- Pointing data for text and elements
▶

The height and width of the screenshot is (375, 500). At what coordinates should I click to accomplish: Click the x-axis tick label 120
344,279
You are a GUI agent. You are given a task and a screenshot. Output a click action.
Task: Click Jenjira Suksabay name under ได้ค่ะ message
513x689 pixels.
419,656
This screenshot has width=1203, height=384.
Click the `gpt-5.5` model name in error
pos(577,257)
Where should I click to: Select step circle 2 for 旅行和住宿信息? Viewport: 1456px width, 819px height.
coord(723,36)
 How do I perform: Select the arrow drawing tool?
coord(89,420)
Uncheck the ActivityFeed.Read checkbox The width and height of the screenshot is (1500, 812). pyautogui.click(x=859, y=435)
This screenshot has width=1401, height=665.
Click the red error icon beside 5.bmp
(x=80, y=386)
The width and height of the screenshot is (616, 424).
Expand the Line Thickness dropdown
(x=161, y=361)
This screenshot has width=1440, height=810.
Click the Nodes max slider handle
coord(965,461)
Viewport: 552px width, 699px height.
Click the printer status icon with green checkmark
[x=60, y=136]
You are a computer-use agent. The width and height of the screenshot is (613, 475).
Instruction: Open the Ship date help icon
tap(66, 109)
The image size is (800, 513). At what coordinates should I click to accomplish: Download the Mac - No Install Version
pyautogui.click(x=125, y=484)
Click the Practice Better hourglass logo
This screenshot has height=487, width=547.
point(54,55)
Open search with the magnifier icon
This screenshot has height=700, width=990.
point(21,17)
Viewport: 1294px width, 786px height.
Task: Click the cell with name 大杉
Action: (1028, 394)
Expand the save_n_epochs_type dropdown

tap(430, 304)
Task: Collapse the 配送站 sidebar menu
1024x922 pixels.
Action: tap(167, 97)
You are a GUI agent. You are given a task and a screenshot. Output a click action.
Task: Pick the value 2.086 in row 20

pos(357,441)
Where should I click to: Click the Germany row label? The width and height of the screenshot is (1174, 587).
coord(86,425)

◀

- Problem requirements
Please write out the data word for word, from its first line through the line that contains "coord(723,36)", including both.

- Solution
The height and width of the screenshot is (375, 500). At what coordinates should I click to accomplish: Click the x-axis tick label 120
344,279
You are a GUI agent. You are given a task and a screenshot. Output a click action.
Task: Click Jenjira Suksabay name under ได้ค่ะ message
513x689 pixels.
419,656
This screenshot has width=1203, height=384.
Click the `gpt-5.5` model name in error
pos(577,257)
Where should I click to: Select step circle 2 for 旅行和住宿信息? Viewport: 1456px width, 819px height.
coord(723,36)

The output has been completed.